One number, and no other words, should make up the answer: how many lines of the listing contain the string "click".

========================

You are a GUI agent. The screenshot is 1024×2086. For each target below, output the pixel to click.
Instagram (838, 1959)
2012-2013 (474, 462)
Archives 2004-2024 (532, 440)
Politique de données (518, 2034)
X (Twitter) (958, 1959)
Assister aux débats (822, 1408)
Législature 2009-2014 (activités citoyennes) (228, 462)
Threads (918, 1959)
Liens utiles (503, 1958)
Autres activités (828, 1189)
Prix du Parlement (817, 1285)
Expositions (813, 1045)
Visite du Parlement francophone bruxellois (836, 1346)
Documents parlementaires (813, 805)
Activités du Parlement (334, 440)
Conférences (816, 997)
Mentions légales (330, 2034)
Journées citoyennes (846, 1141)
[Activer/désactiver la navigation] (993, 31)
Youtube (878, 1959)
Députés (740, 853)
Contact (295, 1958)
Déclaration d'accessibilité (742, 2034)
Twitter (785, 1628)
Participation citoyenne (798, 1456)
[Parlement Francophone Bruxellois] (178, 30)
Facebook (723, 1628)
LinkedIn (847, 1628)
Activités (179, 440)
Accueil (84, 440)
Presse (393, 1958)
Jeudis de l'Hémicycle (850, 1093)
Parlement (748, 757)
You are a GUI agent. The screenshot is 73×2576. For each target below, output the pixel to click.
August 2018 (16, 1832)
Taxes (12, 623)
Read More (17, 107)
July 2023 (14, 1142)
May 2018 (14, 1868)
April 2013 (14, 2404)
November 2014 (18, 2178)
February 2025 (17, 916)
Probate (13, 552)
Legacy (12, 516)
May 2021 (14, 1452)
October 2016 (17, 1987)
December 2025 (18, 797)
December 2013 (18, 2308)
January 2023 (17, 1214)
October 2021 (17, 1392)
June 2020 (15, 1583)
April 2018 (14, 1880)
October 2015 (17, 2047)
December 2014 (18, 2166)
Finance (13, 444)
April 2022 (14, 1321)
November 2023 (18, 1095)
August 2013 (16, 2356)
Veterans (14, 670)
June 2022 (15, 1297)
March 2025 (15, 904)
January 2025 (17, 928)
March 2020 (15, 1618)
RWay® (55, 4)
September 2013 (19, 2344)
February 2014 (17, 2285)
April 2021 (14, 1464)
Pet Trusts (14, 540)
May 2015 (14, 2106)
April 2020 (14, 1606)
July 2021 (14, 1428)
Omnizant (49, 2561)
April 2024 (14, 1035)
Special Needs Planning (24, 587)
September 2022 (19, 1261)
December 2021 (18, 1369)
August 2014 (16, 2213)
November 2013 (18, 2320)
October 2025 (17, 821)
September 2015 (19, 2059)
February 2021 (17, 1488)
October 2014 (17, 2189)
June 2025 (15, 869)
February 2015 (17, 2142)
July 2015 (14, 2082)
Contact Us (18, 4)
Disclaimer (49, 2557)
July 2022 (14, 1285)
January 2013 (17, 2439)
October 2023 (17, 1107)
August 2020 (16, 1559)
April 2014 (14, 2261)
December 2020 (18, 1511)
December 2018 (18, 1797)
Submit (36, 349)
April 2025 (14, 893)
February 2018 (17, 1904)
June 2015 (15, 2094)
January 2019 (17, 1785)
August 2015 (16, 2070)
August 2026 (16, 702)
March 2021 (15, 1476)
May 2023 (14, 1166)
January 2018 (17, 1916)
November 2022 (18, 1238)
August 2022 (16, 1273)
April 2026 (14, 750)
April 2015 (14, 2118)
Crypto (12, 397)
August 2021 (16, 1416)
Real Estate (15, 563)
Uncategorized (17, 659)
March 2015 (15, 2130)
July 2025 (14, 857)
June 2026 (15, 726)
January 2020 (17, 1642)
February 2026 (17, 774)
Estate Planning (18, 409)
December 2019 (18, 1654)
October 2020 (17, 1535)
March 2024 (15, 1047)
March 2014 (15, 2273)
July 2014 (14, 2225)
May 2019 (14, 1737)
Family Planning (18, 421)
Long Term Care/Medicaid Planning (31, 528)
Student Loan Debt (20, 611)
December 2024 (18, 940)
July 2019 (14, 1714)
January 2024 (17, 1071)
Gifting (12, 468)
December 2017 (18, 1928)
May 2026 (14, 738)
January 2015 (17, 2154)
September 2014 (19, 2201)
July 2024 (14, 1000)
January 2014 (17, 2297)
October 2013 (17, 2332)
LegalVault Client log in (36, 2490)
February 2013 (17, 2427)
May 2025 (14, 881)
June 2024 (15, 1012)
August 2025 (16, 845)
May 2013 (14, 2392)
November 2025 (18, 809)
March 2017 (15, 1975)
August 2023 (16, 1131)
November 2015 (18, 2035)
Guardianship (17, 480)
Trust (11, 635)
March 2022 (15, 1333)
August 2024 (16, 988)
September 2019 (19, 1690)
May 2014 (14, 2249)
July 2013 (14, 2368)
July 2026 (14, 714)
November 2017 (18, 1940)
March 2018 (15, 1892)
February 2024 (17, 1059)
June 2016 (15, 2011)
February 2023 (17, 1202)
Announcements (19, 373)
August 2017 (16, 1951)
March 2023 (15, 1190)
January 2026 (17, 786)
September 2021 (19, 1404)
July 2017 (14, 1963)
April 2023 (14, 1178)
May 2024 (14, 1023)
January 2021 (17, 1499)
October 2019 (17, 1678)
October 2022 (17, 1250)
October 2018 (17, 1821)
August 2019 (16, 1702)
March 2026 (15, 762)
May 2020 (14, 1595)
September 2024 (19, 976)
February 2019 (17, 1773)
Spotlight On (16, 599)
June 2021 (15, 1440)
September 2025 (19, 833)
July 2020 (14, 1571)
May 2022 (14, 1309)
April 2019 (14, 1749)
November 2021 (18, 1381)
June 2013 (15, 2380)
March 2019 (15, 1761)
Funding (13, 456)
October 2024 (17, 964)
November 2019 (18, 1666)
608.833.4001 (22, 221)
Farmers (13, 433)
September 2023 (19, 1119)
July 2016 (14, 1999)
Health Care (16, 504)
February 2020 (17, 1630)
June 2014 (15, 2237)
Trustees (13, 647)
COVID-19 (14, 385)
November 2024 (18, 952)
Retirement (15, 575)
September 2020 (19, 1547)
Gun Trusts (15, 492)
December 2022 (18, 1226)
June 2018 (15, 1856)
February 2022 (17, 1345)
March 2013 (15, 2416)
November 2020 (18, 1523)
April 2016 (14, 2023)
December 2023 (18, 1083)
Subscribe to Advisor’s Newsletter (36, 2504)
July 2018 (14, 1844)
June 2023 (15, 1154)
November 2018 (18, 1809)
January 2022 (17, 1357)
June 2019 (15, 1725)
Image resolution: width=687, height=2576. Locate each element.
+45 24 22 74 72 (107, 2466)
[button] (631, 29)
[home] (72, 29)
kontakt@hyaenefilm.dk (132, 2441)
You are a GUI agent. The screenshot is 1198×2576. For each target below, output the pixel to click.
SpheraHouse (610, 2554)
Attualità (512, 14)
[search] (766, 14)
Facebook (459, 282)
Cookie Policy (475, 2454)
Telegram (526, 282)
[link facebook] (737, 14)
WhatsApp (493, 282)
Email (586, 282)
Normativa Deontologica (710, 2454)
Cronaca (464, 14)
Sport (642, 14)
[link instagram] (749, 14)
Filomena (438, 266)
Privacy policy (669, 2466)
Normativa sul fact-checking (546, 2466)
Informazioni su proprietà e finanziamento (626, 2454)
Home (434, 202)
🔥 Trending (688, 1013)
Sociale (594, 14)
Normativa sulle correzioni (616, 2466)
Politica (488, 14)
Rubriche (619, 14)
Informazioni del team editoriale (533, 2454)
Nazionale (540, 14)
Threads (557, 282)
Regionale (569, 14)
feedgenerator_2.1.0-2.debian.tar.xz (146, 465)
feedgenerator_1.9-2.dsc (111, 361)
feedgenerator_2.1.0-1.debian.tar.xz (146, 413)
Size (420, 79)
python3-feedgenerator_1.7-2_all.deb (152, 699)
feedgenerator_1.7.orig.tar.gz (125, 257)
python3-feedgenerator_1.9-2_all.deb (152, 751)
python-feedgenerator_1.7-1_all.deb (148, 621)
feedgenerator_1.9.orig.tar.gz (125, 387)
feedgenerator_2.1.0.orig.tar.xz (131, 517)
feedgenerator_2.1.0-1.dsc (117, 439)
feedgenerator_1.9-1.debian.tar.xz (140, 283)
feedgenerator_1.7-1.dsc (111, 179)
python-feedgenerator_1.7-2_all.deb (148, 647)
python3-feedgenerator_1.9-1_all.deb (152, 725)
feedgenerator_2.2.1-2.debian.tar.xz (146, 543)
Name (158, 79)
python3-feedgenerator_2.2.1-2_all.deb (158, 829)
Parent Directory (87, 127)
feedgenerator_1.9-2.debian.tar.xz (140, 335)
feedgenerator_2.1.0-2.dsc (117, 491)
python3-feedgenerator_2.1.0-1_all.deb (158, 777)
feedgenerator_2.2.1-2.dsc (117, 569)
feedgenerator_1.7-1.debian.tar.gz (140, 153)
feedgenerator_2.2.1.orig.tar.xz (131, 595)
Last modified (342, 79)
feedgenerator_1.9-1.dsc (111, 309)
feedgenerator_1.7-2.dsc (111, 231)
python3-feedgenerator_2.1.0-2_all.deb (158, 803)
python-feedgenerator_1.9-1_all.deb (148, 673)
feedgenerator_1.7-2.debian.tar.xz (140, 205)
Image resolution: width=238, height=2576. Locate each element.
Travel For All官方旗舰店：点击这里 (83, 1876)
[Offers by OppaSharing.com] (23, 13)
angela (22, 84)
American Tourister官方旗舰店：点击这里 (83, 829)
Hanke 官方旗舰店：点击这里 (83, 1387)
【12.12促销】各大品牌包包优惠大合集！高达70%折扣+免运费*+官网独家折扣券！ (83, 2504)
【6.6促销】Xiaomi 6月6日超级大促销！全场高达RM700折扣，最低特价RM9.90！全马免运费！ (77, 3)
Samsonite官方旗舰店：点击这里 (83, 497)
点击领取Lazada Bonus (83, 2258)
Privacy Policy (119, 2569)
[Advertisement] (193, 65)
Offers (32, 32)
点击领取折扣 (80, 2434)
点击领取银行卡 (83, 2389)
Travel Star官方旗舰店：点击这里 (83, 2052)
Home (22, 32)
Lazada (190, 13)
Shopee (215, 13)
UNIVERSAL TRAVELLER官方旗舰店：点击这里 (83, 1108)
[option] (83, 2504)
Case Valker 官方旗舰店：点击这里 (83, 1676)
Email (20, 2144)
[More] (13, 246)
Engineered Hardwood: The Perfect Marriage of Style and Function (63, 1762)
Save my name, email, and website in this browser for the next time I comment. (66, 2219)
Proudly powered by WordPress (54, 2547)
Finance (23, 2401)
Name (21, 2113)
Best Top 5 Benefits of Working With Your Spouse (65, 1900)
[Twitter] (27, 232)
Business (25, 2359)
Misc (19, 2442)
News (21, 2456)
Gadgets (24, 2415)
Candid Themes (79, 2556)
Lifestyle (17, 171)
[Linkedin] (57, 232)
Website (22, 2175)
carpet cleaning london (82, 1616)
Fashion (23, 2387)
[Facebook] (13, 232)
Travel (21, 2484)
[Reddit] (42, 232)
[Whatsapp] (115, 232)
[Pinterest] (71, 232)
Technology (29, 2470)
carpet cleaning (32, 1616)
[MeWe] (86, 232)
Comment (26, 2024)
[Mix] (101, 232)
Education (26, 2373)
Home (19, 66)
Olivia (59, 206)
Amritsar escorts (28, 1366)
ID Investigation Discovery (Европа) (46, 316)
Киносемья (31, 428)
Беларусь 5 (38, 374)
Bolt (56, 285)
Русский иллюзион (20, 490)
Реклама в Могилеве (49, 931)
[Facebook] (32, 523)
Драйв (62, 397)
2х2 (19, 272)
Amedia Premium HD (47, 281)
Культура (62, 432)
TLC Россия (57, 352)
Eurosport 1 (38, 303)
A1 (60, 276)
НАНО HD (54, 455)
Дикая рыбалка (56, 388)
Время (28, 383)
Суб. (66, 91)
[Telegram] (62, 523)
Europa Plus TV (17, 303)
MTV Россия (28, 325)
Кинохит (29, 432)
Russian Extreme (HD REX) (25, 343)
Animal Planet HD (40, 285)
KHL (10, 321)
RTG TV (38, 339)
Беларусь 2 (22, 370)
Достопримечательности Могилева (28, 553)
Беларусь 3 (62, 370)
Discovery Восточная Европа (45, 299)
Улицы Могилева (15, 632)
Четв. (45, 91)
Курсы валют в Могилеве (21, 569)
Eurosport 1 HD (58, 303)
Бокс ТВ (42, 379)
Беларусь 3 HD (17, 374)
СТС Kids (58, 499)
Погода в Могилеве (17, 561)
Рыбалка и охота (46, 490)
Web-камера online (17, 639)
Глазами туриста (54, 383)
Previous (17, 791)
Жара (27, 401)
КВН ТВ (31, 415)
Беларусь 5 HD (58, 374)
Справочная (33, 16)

========================

• REPLY
3